- Work to complete:
1 - From the winter car-care article, return verbatim the part that opens with the words containing "1 Starting vs" and closes with "popular media outlets.".
2 - Condense the paragraph of the winter car-care article beginning "Mud on the paintwork" into a bulleted list that retains its main facts.

- Extract provided:
Winter lockdown and your car – Part 2
We continue our advice, looking at technical issues that winter brings, when using your car infrequently.
1 Starting vs driving
We do not recommend starting an engine and letting it idle on your drive, or in a garage. While the exercise is unlikely to charge your battery sufficiently, it also introduces moisture into the engine and exhaust systems, which is even less likely to evaporate in cold, damp wintry weather. This advice is relevant to all internal combustion cars, including classics, and not just those fitted with fuel injection, as misreported in some popular media outlets.
For modern cars, we advise starting the engine without touching the accelerator, let the engine idle for at least 10 seconds to allow the cold oil to circulate, before driving-off smoothly and gently. The engine can be subjected to heavier loads and higher speeds as it warms.
While our previous blog warns about park brakes seizing, consider that moisture and road salt accelerate corrosion on the friction brakes. The issue is prevalent not only on short, low-speed journeys but also on cars with regenerative braking, because the friction brakes do not become sufficiently hot to evaporate the moisture from the system.
Corroded brakes tend to bind, so be wary of the symptoms described in our earlier Part 1 blog.
Mud on the paintwork scratches the finish, while salt accelerates corrosion of the bodywork, alloy wheels and certain bright trim. Both salt and dirt absorb moisture, holding the damaging sludge against the paint. Consider also that a dirty car is less likely to dry than a clean one. Therefore, rinse the bodywork, underside and wheels regularly and treat the paintwork to a wash with dedicated car shampoo. Crockery detergent, and other household cleaners, can contain salt, which is why you should never use them to clean a motorcar. We plan to cover the basics of proper car cleaning in a future blog.
4 Undercover storage
We could dedicate several blogs to car covers alone but we shall distil the salient advice. Never apply a car cover to a wet (or dirty) car, because you risk trapping moisture that can damage the paint surface – in some cases, it can cause micro-blistering. A decent outdoor car cover should keep rainwater out but allow air to circulate to avoid condensation build. Be very, very wary of cheap car covers that claim to do both. Often, they represent the worse of both worlds, by letting moisture in and trapping it against the paint. Consider also that the action of a cover flapping against the paintwork will cause more harm, compared to a clean but uncovered car.
Avoid parking a wet car inside a garage, especially if it is unheated. Moisture can take longer to evaporate, compared with leaving the car outside and allowing air to circulate freely.

Dataset entries
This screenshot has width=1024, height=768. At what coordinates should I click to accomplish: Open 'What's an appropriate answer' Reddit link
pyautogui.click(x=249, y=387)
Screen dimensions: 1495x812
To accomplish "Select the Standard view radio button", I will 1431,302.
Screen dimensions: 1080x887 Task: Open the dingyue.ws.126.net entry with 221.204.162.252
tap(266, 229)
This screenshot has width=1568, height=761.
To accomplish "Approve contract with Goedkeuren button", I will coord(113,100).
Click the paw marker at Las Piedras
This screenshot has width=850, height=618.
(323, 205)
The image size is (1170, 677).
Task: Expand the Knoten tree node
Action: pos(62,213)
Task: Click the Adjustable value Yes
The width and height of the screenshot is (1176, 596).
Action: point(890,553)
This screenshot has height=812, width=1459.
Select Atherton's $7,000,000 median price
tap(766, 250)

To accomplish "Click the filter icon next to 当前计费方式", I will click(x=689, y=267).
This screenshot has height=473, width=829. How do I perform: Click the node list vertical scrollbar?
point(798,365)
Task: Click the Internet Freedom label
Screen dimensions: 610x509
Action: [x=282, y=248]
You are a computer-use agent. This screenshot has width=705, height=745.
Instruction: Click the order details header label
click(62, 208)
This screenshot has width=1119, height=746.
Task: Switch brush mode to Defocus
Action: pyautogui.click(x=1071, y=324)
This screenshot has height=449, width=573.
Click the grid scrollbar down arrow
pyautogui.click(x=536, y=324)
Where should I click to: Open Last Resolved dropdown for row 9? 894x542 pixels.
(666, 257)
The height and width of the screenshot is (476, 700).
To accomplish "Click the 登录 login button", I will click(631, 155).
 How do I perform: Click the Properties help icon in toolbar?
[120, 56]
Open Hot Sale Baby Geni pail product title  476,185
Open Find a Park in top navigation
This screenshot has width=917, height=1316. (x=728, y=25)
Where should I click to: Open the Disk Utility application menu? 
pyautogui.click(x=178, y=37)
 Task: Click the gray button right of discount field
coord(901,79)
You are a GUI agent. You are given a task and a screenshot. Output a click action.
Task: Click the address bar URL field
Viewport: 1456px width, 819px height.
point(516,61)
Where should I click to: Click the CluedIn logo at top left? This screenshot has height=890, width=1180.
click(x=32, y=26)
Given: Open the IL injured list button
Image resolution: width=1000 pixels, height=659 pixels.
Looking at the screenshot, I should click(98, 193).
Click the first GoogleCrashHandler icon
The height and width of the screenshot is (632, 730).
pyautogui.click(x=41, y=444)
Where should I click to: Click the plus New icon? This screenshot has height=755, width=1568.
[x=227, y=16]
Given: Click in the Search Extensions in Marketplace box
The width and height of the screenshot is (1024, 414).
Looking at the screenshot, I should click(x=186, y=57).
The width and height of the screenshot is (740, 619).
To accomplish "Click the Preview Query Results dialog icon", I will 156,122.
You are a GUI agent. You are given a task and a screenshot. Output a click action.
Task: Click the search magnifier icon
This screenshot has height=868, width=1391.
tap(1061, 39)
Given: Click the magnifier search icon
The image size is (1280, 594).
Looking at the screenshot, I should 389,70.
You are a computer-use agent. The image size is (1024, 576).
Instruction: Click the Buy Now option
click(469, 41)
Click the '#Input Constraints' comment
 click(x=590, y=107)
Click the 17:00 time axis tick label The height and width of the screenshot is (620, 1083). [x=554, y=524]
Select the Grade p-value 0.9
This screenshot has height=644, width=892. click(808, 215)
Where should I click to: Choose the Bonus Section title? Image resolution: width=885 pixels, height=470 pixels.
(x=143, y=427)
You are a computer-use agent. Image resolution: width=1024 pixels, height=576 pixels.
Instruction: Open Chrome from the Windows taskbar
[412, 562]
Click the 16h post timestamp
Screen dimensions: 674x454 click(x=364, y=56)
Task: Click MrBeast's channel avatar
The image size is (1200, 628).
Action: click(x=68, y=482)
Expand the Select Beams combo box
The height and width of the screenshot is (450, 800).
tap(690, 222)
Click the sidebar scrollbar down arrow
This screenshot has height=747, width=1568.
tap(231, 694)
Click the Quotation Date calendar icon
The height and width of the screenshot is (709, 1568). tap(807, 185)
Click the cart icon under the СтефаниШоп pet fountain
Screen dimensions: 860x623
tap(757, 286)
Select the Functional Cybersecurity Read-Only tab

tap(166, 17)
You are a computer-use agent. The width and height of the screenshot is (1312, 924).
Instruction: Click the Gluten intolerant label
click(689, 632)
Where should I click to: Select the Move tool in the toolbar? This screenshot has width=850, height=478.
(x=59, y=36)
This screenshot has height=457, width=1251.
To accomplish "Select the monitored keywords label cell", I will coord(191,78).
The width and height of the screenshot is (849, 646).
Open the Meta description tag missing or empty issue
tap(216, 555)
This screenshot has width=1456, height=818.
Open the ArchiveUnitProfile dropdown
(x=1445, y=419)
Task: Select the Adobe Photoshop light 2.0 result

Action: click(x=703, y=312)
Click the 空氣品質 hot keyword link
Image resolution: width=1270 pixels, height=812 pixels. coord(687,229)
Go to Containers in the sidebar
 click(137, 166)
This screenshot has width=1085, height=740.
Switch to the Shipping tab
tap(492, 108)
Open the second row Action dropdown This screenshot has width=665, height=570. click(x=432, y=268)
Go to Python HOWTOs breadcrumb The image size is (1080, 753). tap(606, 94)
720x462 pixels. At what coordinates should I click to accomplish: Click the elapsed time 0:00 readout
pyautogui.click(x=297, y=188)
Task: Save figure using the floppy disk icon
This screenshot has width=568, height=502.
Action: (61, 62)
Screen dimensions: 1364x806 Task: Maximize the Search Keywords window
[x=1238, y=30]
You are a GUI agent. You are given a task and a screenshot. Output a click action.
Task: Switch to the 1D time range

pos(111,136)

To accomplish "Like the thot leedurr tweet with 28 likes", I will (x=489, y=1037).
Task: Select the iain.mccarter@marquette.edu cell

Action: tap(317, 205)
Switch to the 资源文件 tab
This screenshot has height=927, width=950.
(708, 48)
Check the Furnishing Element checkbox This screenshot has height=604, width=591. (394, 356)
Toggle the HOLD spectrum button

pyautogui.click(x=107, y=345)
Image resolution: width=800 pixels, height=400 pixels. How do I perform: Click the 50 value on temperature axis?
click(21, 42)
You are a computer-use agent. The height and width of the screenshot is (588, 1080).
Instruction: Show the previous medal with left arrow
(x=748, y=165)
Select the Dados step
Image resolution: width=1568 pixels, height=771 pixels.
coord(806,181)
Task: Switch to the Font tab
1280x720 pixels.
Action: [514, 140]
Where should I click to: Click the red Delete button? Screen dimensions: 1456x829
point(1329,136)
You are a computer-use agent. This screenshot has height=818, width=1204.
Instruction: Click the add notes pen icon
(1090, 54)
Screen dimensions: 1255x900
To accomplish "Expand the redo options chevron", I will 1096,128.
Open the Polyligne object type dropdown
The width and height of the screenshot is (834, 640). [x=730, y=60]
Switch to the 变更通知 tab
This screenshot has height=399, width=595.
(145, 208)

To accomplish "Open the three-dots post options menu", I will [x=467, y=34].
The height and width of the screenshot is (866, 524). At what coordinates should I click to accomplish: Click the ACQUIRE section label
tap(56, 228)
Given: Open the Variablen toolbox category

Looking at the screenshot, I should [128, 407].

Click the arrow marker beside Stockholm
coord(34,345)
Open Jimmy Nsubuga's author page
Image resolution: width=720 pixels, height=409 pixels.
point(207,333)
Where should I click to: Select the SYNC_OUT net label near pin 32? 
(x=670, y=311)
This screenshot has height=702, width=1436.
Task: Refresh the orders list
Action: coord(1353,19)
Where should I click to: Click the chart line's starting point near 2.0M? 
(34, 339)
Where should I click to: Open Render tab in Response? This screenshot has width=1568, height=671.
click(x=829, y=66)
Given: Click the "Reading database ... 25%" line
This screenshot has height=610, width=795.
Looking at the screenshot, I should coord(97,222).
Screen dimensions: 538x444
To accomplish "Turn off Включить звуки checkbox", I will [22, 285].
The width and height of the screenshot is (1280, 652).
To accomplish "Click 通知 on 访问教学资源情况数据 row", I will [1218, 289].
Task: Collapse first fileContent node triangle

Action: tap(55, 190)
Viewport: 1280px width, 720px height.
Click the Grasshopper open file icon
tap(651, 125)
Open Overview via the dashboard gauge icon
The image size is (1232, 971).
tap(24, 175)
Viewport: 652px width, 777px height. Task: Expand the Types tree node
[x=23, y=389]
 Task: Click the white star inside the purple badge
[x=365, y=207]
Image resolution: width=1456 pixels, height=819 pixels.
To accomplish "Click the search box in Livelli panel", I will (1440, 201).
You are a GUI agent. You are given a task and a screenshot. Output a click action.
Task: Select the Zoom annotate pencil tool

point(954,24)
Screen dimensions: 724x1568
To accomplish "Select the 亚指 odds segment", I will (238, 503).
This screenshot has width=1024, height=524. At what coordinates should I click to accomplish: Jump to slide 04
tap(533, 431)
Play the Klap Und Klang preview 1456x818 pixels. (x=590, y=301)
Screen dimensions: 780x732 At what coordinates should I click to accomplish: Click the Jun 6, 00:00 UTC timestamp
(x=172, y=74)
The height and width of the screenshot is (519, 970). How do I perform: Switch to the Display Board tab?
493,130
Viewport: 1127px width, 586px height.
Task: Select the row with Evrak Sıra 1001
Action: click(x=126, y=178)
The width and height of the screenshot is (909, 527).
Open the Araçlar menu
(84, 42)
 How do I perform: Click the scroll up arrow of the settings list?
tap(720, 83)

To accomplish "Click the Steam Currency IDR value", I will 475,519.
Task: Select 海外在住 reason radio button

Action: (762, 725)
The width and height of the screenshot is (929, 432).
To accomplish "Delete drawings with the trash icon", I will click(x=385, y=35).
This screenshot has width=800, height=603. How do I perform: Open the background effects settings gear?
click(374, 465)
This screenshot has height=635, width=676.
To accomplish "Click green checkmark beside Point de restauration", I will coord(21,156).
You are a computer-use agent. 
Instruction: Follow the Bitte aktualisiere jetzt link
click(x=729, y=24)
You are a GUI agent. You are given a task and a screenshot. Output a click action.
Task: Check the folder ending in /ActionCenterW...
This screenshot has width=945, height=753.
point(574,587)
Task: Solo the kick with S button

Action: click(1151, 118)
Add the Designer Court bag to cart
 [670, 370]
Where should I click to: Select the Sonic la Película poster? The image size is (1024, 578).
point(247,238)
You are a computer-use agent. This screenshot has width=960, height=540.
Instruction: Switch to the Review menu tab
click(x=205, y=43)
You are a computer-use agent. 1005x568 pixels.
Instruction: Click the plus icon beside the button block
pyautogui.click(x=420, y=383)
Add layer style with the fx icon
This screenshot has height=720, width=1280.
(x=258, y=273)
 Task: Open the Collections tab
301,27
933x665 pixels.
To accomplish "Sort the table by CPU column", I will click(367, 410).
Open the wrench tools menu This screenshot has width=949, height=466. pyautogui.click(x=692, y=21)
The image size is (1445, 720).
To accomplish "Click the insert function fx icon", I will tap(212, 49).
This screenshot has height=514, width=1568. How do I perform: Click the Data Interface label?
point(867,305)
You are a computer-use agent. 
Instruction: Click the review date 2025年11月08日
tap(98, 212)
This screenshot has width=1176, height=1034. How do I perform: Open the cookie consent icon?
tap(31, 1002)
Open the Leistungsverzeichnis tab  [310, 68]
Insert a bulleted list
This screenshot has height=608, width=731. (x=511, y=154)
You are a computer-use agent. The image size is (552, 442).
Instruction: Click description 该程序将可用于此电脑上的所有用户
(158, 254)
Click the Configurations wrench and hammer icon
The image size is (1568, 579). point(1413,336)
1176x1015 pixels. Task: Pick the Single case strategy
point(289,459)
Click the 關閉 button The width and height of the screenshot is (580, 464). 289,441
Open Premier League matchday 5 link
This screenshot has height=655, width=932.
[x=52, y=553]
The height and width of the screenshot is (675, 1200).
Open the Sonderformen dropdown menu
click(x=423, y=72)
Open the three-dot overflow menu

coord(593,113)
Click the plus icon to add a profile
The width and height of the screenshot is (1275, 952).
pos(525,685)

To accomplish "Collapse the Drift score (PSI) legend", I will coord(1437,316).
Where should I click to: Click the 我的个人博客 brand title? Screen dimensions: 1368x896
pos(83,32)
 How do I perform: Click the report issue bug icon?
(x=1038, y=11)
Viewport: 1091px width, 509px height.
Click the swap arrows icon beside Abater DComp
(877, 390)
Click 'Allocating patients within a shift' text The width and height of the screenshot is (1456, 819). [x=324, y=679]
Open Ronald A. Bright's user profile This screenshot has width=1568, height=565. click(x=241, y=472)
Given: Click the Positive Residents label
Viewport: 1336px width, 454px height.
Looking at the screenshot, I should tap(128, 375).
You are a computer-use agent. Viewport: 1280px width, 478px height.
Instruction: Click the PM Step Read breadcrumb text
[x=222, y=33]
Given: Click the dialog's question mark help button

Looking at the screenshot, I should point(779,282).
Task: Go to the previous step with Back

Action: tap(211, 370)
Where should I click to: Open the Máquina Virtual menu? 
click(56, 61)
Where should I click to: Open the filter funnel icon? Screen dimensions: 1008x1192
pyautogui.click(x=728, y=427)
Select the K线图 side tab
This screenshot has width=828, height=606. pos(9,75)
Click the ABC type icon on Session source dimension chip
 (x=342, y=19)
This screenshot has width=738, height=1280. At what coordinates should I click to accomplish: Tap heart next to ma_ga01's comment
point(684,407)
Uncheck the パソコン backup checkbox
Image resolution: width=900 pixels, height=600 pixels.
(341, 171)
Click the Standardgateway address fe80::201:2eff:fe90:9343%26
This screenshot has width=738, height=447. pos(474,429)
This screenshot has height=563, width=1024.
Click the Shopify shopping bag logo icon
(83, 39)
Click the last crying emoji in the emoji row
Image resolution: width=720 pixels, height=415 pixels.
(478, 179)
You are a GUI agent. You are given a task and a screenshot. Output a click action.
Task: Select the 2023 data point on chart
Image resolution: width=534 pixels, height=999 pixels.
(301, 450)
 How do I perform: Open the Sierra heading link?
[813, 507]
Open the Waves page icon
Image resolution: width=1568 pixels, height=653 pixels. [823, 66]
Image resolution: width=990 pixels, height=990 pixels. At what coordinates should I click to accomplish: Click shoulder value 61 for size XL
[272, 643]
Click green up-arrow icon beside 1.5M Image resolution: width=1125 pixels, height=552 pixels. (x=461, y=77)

- Task answers:
1 -
1 Starting vs driving
We do not recommend starting an engine and letting it idle on your drive, or in a garage. While the exercise is unlikely to charge your battery sufficiently, it also introduces moisture into the engine and exhaust systems, which is even less likely to evaporate in cold, damp wintry weather. This advice is relevant to all internal combustion cars, including classics, and not just those fitted with fuel injection, as misreported in some popular media outlets.

2 -
- Mud on the paintwork scratches the finish.
- Salt accelerates corrosion of the bodywork, alloy wheels and certain bright trim.
- Salt and dirt both absorb moisture and hold the damaging sludge against the paint.
- A dirty car is less likely to dry than a clean one.
- Rinse the bodywork, underside and wheels regularly, and wash the paintwork with dedicated car shampoo.
- Never use crockery detergent or other household cleaners, which can contain salt.
- A future blog is planned on the basics of proper car cleaning.